The event gives young people a platform to express their visions regarding a selected topic under an overarching theme that changes every year. The panel discussions are led by experts in their respective fields. The event is bilingual and every participant has the chance to take part in one of four panels, two of which are held in French and two where English is spoken.

Currently, the applications for UN Day are closed. If you are interested in participating, keep an eye on our website and our social media to not miss any future information!

The overarching theme of this years UN Day is “Taking Action in a World in Movement”. The four panels will be on the following topics:

  1. Migration (English)
  2. Children’s rights (French)
  3. Protection of cultural heritage (French)
  4. Transition towards a non-proliferation and disarmament zone (English)


Migration is an increasingly important topic in international politics. With the Arab Spring and the subsequent outbreak of the Syrian civil war, migration and especially the migration of refugees have been in the spotlight of the media. Migrant flows to Europe opened a heated debate on human rights.

Children’s Rights

Minors are often the most vulnerable to conflict situations. Particularly in the context of migration, it is important to protect the rights of children, especially the right to food, water, safety and education.

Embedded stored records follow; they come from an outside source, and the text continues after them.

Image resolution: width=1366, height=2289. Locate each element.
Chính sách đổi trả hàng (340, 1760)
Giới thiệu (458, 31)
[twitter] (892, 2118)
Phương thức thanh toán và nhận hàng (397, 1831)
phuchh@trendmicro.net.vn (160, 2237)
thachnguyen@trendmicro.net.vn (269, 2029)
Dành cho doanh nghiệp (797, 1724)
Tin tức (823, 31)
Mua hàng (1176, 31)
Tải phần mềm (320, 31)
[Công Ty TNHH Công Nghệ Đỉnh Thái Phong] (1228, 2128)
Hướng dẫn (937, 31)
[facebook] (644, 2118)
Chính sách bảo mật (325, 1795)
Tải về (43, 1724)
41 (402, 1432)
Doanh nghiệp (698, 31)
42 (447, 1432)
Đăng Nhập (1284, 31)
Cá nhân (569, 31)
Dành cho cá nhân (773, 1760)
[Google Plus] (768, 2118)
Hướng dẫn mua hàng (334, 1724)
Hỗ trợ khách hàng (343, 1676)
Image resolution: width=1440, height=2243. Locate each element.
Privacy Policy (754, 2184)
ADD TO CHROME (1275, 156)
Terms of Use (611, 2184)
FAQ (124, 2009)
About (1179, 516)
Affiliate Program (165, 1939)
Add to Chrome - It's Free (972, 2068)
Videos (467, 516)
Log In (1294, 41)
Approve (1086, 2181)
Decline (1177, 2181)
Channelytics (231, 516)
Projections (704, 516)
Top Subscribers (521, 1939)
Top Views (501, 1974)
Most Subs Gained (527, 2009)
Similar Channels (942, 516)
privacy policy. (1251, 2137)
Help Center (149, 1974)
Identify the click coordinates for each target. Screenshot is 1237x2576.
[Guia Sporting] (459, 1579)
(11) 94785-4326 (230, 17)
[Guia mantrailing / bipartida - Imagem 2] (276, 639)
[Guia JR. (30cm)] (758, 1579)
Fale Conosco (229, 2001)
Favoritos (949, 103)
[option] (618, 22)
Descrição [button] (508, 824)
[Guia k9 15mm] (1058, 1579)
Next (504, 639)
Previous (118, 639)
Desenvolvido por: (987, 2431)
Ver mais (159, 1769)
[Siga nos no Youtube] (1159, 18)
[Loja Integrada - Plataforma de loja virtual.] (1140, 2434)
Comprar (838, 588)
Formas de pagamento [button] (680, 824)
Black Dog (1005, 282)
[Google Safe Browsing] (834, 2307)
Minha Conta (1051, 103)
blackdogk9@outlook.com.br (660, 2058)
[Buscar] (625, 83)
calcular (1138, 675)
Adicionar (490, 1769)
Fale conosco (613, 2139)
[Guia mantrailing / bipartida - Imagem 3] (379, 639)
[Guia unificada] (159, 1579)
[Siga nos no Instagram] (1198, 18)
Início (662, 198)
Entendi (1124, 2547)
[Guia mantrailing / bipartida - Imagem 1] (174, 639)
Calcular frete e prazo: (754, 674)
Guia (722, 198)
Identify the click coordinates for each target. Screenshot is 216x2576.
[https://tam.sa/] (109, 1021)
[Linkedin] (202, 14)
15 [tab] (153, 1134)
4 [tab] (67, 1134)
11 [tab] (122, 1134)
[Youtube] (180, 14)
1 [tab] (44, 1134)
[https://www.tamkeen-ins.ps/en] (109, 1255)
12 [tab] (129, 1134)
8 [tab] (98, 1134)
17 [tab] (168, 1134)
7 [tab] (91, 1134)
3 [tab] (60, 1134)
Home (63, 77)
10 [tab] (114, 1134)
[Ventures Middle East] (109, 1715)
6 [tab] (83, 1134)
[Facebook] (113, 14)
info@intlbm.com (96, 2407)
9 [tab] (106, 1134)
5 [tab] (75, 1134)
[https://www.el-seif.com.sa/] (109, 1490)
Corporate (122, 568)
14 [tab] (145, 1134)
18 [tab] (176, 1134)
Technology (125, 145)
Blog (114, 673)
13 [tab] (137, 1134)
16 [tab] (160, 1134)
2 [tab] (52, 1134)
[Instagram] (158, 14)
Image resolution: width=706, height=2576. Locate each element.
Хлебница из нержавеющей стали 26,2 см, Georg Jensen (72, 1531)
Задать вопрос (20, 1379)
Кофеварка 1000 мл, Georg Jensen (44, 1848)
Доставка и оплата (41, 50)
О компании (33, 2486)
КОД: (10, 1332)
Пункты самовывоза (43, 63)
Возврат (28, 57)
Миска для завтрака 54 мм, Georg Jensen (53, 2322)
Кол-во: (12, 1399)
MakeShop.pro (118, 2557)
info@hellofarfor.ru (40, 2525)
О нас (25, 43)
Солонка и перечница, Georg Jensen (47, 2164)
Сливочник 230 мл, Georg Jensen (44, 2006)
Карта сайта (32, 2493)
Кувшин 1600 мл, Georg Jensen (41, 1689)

Protection of cultural heritage

In times of armed conflict, the protection of cultural heritage is crucial. Not only does the destruction of cultural heritage sites have a negative effect on the civil population in a conflict zone, the illegal trade of cultural objects is also often aiding terrorist groups.

Non-proliferation and disarmament zone

The concept of disarmament was first brought up in pacifist circles over a century ago. After World War II, disarmament and non-proliferation have risen to a new importance in the context of the Cold War and the threat of nuclear weapons. Non-proliferation zones and disarmament are now more than ever of great importance.